Approches intertextuelles, intersémiotique & intermédiales

Repenser l’intertextualité

15La catégorie d’intertextualité, tellement utilisée qu’elle finit par être dévoyée, mérite ainsi d’être repensée. C’est ce que propose M. Vernet en lui donnant un sens plus large : il ne s’agit plus uniquement de chercher dans un texte la présence d’un autre texte, mais aussi tout ce qui y est passé d’une culture ou d’une esthétique46. Les liens entre la culture, les arts et les médias d’une même époque, c’est‑à‑dire entre divers systèmes de signes qui s’influencent réciproquement, peuvent ainsi être explorés par des études intertextuelles, intersémiotiques et intermédiales.

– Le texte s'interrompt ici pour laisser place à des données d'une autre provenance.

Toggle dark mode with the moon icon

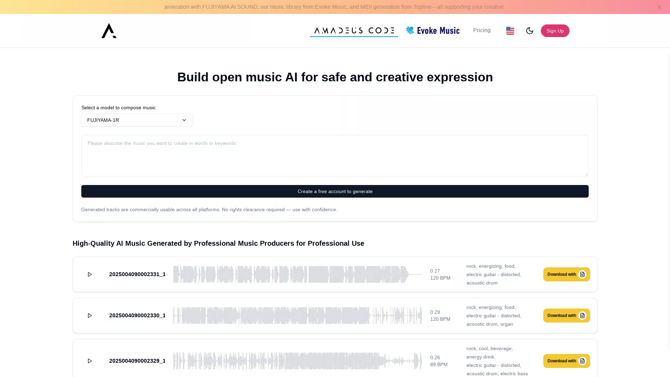530,31
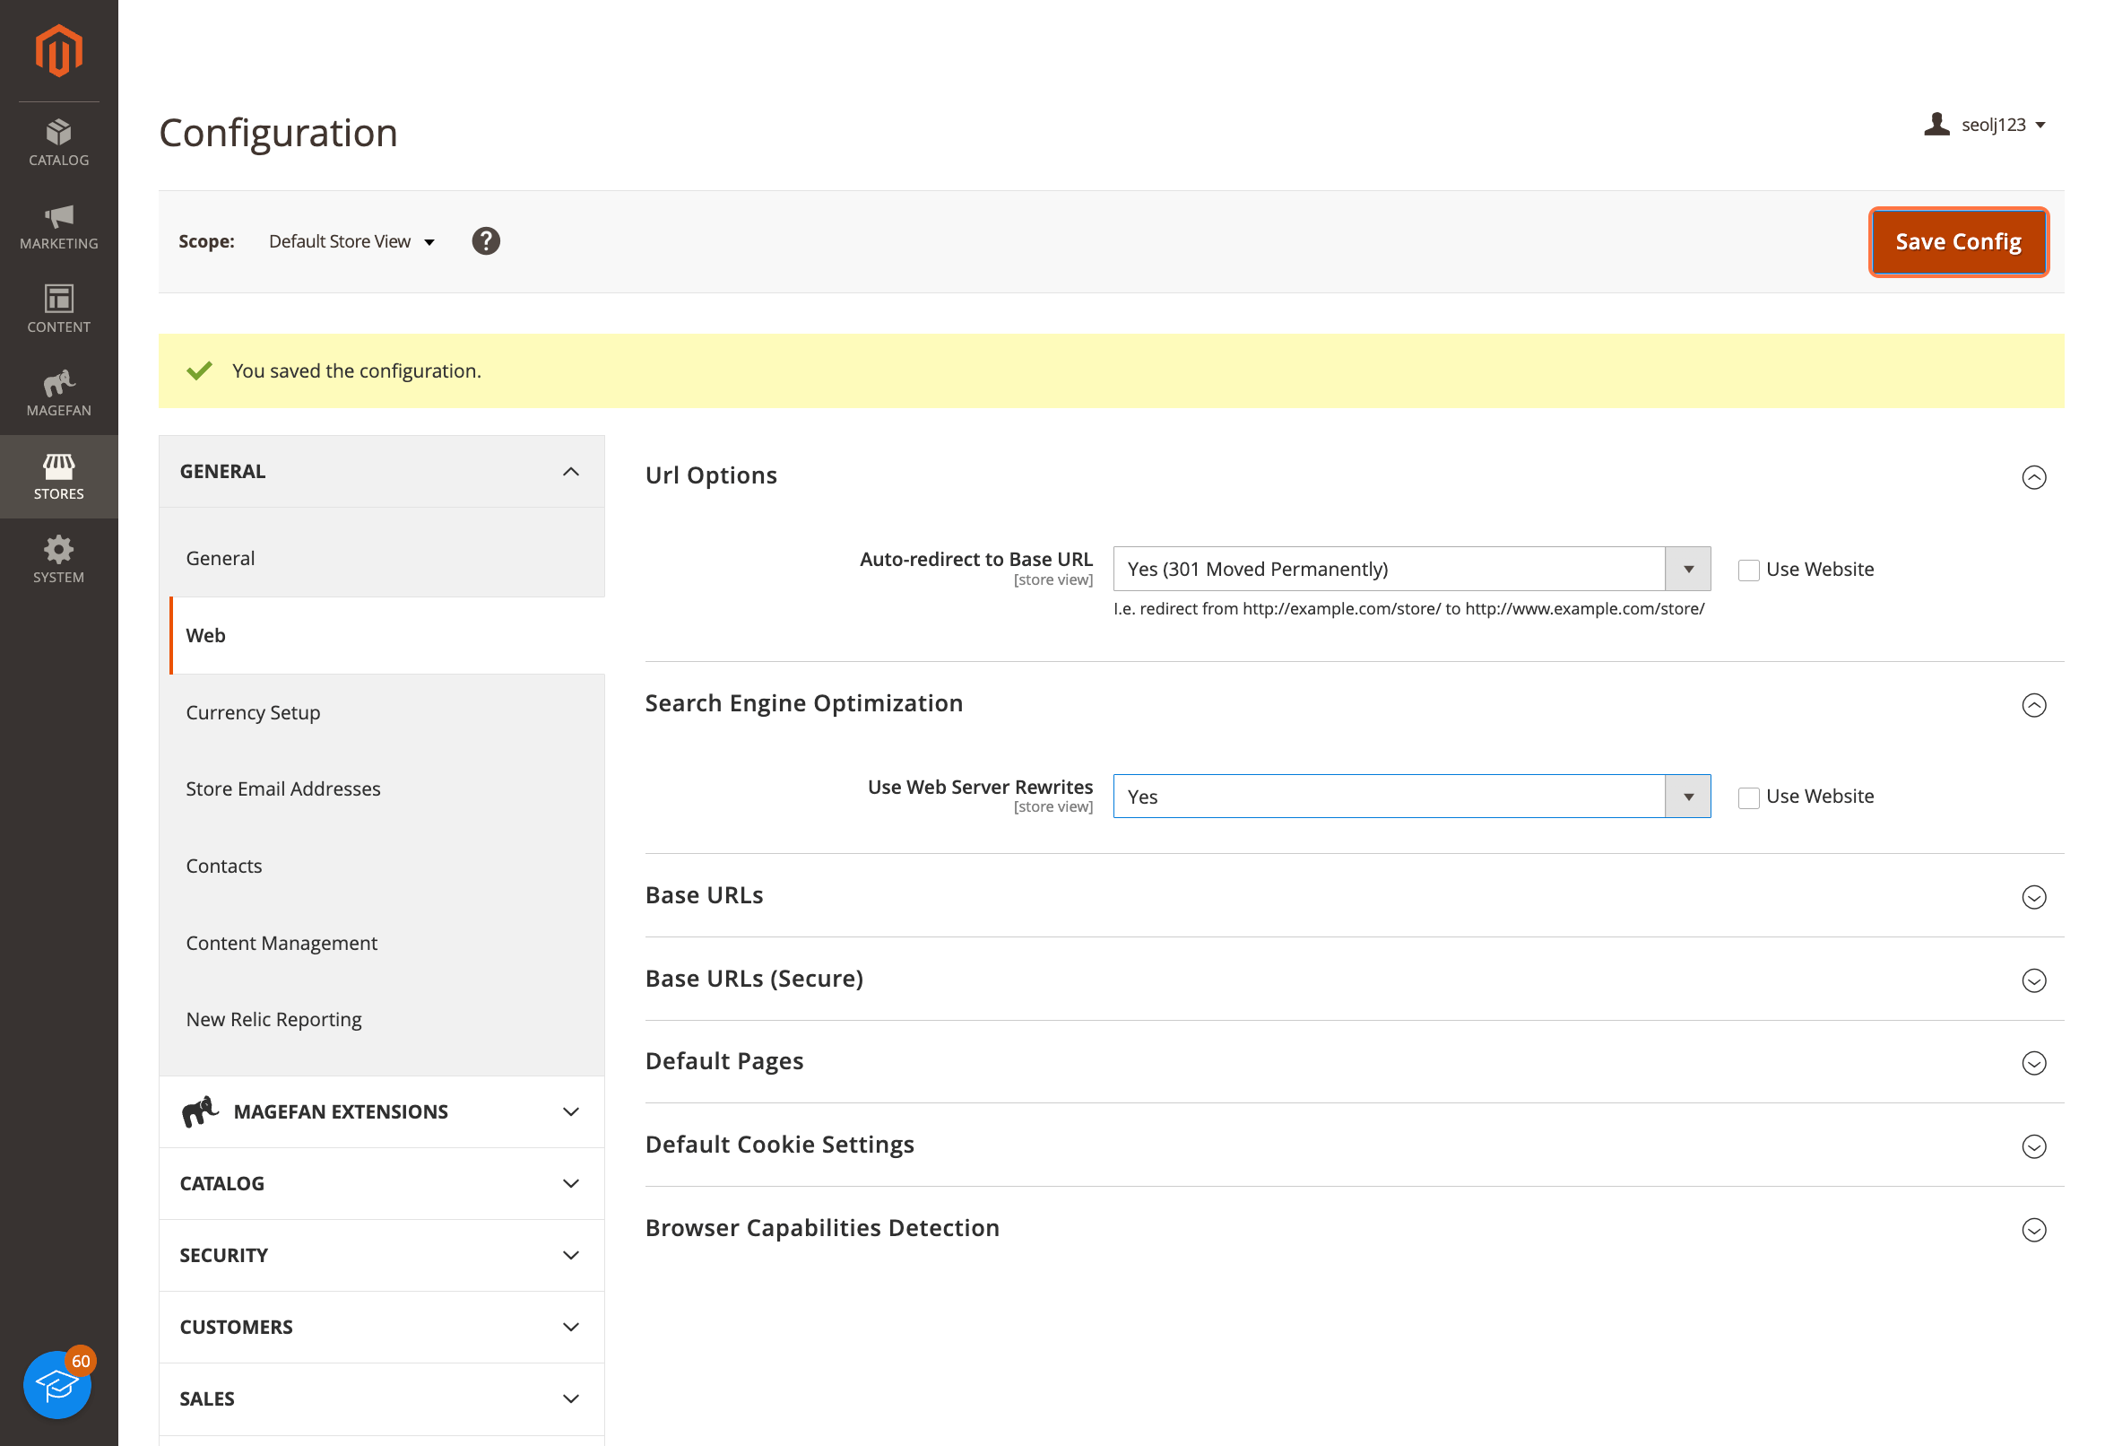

16M. Vernet donne un exemple précis de l’extension et de l’épaisseur que peut prendre le terme d’intertextualité en proposant trois niveaux de lecture qui sont autant de strates par lesquelles le baron de Charlus ouvre vers Baudelaire47. La proximité entre son style de vie et celui du dandy baudelairien repose sur un « intertexte » rarement considéré comme tel — et pourtant original et probant —, celui des styles de vie. Un second niveau, plus lisible, consiste à repérer une référence explicite. Enfin un dernier niveau, le rhizome, permet de retrouver, derrière la devise de Charlus, un intertexte biblique, que Proust s’est approprié par l’intermédiaire de Ruskin, et un intertexte baudelairien qui semble fonctionner par « associations d’idées que Proust lecteur recompose à son gré » (p. 32).

17M. Lavault et M. Vernet analysent, en outre, tous deux la fin de Du Côté de chez Swann en proposant des analyses complémentaires pour démêler l’« entrelacs intertextuel complexe » (p. 172)48 de la promenade désenchantée au bois de Boulogne49. M. Lavault montre la proximité que cette fin entretient avec L’Après-midi d’un faune : le héros désabusé déambule, tel le faune de Mallarmé, dans un « décor quasi féerique et “factice” que traversent fugacement des figurantes en costume » (p. 156)50, un jardin qu’il investit tantôt de son désir, tantôt de sa nostalgie. L’intertexte semble préparer le motif de la fuite d’Albertine puisque les volumes suivants établissent une analogie troublante entre la jeune fille et une dryade, Andrée et la seconde nymphe que le narrateur, comme le faune de Mallarmé, imagine enlacée à sa maîtresse.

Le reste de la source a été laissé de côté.